Krisenszenarien und (junge) Literatur

Studierende übersetzen gemeinsam

Maša Kolanović

KONSUMIEREN

Am Eingang des großen Ladens hörte sie ein seltsames Geräusch.

Ein wenig wie Wellengang und wie das Knirschen einer riesengroßen Metallplatte. Seit gestern Abend wehte ein heftiger Südwind. Auf dem Parkplatz war es sogar für Mitte August schwül und ungewöhnlich leer. Der Asphalt glühte von der starken Hitze, auch das kleine Stück Grün in der Nähe hatte eine verbrannte, schwarz-braune Farbe. Es war Sonntagnachmittag und der Himmel wurde immer grauer. Der Stadtteil wurde von einer grau-blauen Wolkenwand aus dem Westen eingeschlossen. Viele Einkaufswägen standen herum, sie steckten ineinander und formten eine lange Schlange vor dem Parkplatz. Auf der Terrasse des Außencafés, das an den Parkplatz anschloss, saß nur ein alter Mann. Er sah aus wie die Wachsfigur von Papst Ratzinger mit Sonnenbrille. Er bewegte sich nicht. Der Wind erzeugte dieses grauenhafte Geräusch aneinanderschlagender Metallblöcke. Als sie den Kopf hob, um die Quelle des Geräusches ausfindig zu machen, sah sie, dass der große Anfangsbuchstabe des Wortes KONSUM gefährlich über ihr schwankte. Sie schrak aus ihrem hypnotisierten Beobachten auf, als sich plötzlich Hände um ihre Taille schlangen. Wie aus dem Nichts erschien vor ihrem Gesicht eine große Plüschmaske. So etwas wir ein Elefant und ein mutiertes Insekt. Zwei Mädchen begleiteten die Maske. Sie kicherten und fotografierten sie mit ihrem Handy, während die Kreatur sie mit ihren großen plüschigen Fühlern berührte. „Ich bin eine Mücke“, sagte eine Stimme unter der Maske. „ZZZZZZZZ. Ich bin ein Mann.“ Er ließ sie los. Die Mädchen drückten ihr unter andauerndem hysterischem Gelächter zwei Werbeproben des Insektizids Autan in die Hände. Der Mückenmann hörte nicht auf, ihr mit seiner dicken Plüschschnauze, die ihm wie eine verlängerte Nase am Kopf hing, in den Oberkörper zu stechen. Sie kam mit diesem überraschenden Angriff nicht zurecht. Der Mann stach lasziv mit seiner Schnauze auf sie ein, während die Mädchen stichelten, „du hast sie gestochen, aber du hast sie gestochen“ und sich krümmten vor Lachen. Hastig riss sie sich aus dieser unerwarteten Werbevergewaltigung los, warf die Autanpackungen auf den Boden und rannte Richtung Ladentür, die sich vor ihrem Körper heilbringend öffnete. Die Gestalten blieben hinter dem Glas zurück, durch das sie ihre Grimassen und Lachkrämpfe, wie in einem stummen Horrorfilm sah.
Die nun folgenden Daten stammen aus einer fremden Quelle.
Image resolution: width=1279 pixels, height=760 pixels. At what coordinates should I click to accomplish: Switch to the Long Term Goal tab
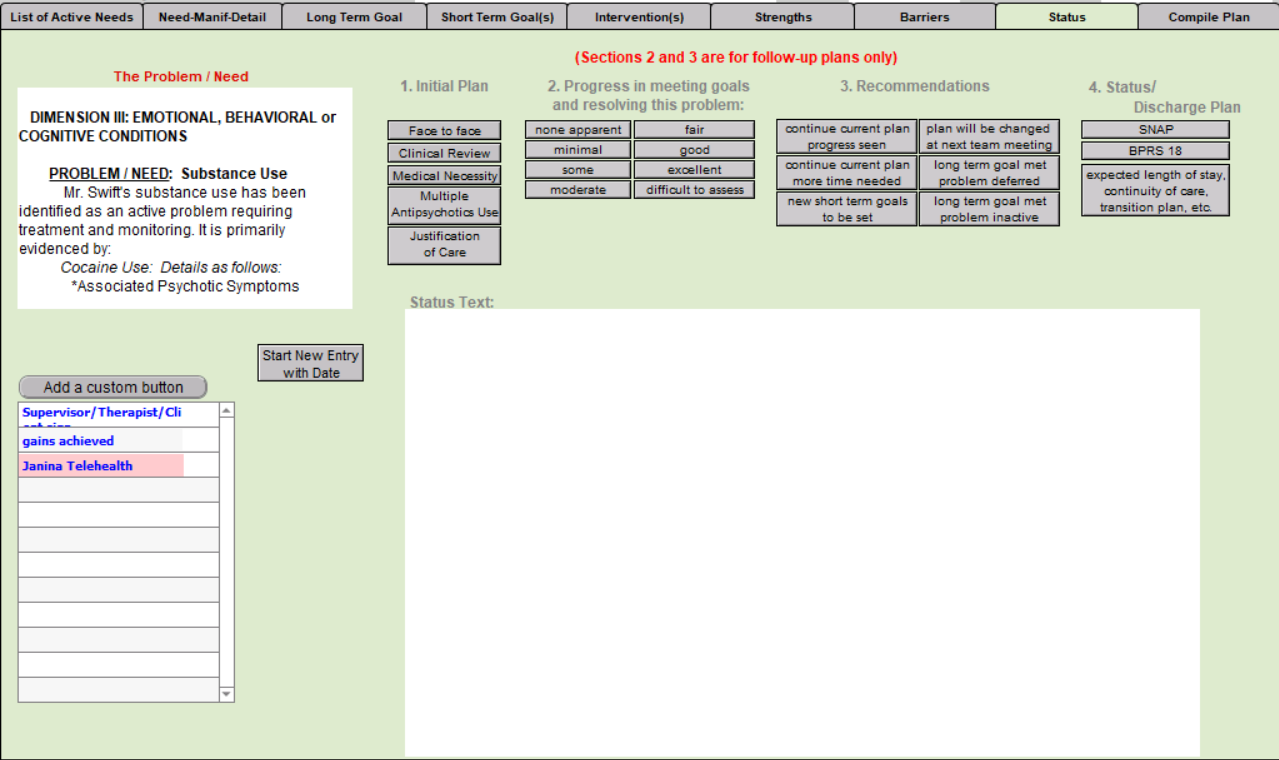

Der Laden war leer und kalt wie ein Grab. Man hörte nicht diesen üblichen Klang der Werbelieder, genau richtig für mich und ähnliche, vertraute Melodien wie das piepende Scannen an den Kassen. Am Eingang war der Pappaufsteller eines lächelnden Konsum-Models, etwas größer als ein echter Mensch. Unter dem Kartonmenschen stand: Konsum – mit Ihnen durchs Leben, und daneben die etwas abgewetzte Aufschrift Konsum – das kroatische Wort für Supermarkt. Das einzige Lebewesen im gesamten Laden war eine Kassiererin, etwas korpulenter, mit blondem gewelltem Haar, die etwas größer war als die Kasse vor ihr. In der Hand hielt sie ein Schokolädchen, in das sie gerade beißen wollte. Sie bemerkte nicht, dass jemand den Laden betreten hatte. Ihr Blick war zur Ladendecke gerichtet, an der die an Ketten hängenden Namen der Verkaufsabteilungen leicht schwankten. Fleischwaren, Milchprodukte, Sanitärartikel, Brot, Getränke.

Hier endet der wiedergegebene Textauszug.